Mme Poulin (Monique) : Bonjour. Alors, le projet de loi n° 132 prévoit une définition claire des milieux humides et hydriques. Cette définition précise que, pour être qualifié de milieu humide, un milieu doit être caractérisé par la présence de sols hydromorphes ou d'une végétation dominée par des espèces hydrophytes. Nous recommandons de changer le terme «hydrophyte» par «hygrophile» — on précise pourquoi dans le mémoire — mais de maintenir vraiment la possibilité de définir un milieu humide à partir des sols ou de la végétation, comme plusieurs l'ont mentionné aussi au cours des autres audiences.

Nous appuyons évidemment la volonté du gouvernement d'établir l'objectif d'aucune perte nette, mais nous recommandons que cet objectif ne s'applique pas seulement aux superficies de milieux humides, mais également à leurs fonctions, aux services écologiques et à leur biodiversité. Nous rappelons ici que l'objectif d'aucune perte nette ne peut être atteint que par des mesures de restauration et surtout de création et non pas par des mesures de conservation comme ça a été le cas, là, dans la dernière décennie.

On attire aussi votre attention sur le fait que les superficies qui seront comptabilisées comme compensation devront être précisément celles ayant fait l'objet direct de mesures de restauration ou de création, par exemple, quand la restauration d'une tourbière est faite par le blocage d'un canal de drainage, de comptabiliser seulement la superficie qui était déjà affectée au départ par le canal, donc la zone d'emprise du canal, et non pas la superficie totale de la tourbière ou du milieu humide.

Mme Lavallée (Sophie) : Donc, concernant l'arrimage des plans régionaux des milieux humides et hydriques avec les plans directeurs de l'eau, nous recommandons que le projet de loi n° 132 oblige les MRC, lorsqu'elles élaborent leurs plans régionaux des milieux humides et hydriques, là, à intégrer des éléments critiques lorsqu'ils sont intégrés au plan directeur de l'eau, soit les zones de sécheresse, les zones inondables et les zones de mauvaise qualité de l'eau.
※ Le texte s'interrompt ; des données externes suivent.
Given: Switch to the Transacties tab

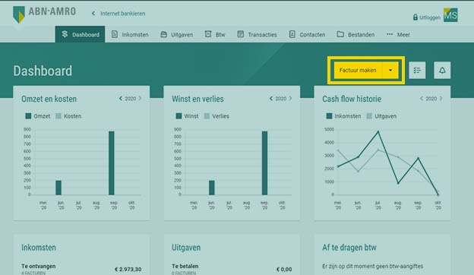Looking at the screenshot, I should [257, 34].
Et nous recommandons, dans la même veine, que le projet de loi n° 132 impose plus clairement aux plans directeurs de l'eau l'obligation d'identifier et de tenir compte de ces lieux hydriques, de ces zones-là.

Ensuite, concernant la gouvernance maintenant des plans régionaux des milieux humides et hydriques, nous souhaitons que le projet de loi n° 132 prévoie la mise en place d'un comité provincial aviseur pour soutenir l'élaboration des plans régionaux de milieux humides et hydriques et les plans directeurs de l'eau également. Donc, nous aurons l'occasion, j'imagine, tout à l'heure, de traiter de cette question avec vous.
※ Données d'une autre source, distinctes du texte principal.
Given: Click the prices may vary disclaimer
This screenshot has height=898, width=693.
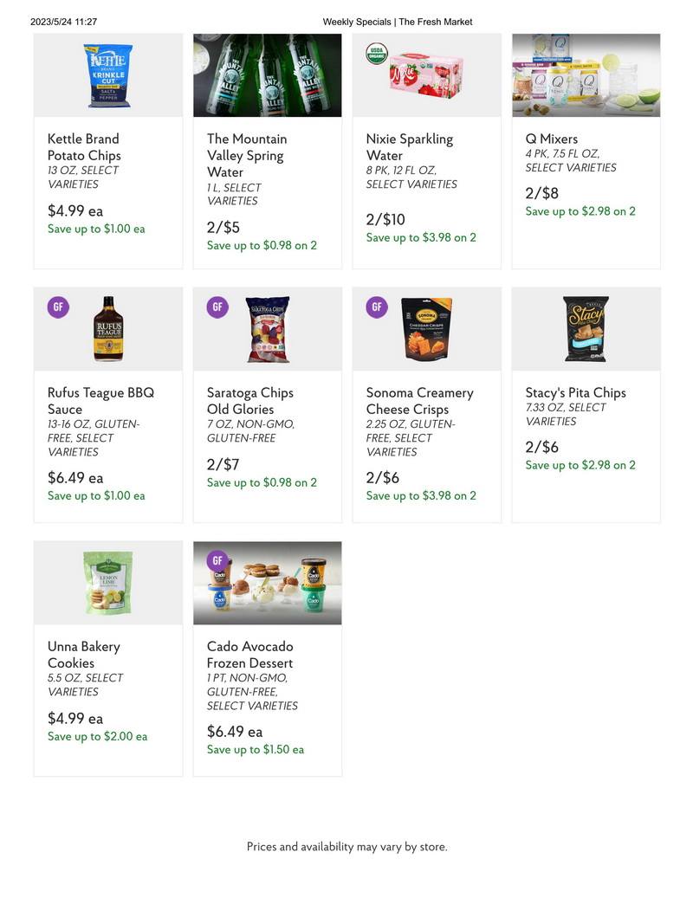Looking at the screenshot, I should pyautogui.click(x=347, y=846).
Nous recommandons également que le projet de loi n° 132 soit modifié pour prévoir que des sommes issues du Fonds de protection de l'environnement et du domaine hydrique servent à accompagner les OBV, les MRC, les communautés métropolitaines dans l'élaboration et la mise en oeuvre, d'une part, de leurs plans directeurs de l'eau et, d'autre part, de leurs plans régionaux des milieux humides et hydriques.

Je cède la parole à Monique.

• (20 h 40) •

Mme Poulin (Monique) : La Loi sur la conservation du patrimoine naturel vise à protéger certains milieux humides qui se distinguent par leur rareté, leur intégrité ou leur caractère exceptionnel. Ces sites désignés seront vraisemblablement peu nombreux. Cependant, j'attire votre attention sur le fait que le rôle des milieux humides, comme celui de réguler les débits en rivière, ne pourra être maintenu que si nous préservons des quantités suffisantes de milieux humides. Nous recommandons donc que les plans régionaux tiennent compte de la représentativité des milieux humides sur le territoire et non pas juste des milieux jugés exceptionnels. Les mots-clés ici sont quantité et localité des milieux humides dans le territoire et non pas la rareté ou leur valeur exceptionnelle.

Mme Lavallée (Sophie) : Ah oui! Nous proposons une modification à la loi... que le projet de loi, finalement, 132 modifie, comme il modifie déjà d'autres lois, la Loi sur la protection du territoire agricole à un article bien spécifique, l'article 62. Lorsque les travaux de restauration et de création de milieux humides ont lieu en milieu agricole, en zone agricole, les travaux ont besoin d'une autorisation préalable de la Commission de protection du territoire agricole. Et donc nous pensons, pour favoriser les travaux de restauration et de création de milieux humides en zone agricole, le projet de loi n° 132 devrait modifier l'article 62, et nous proposons un libellé, là, pour ajouter un critère potentiel, là, aux critères décisionnels que la commission utilise lorsqu'elle autorise des travaux autres que des travaux agricoles en zone agricole, des morcellements de lots aussi et des exclusions de lots de la zone agricole.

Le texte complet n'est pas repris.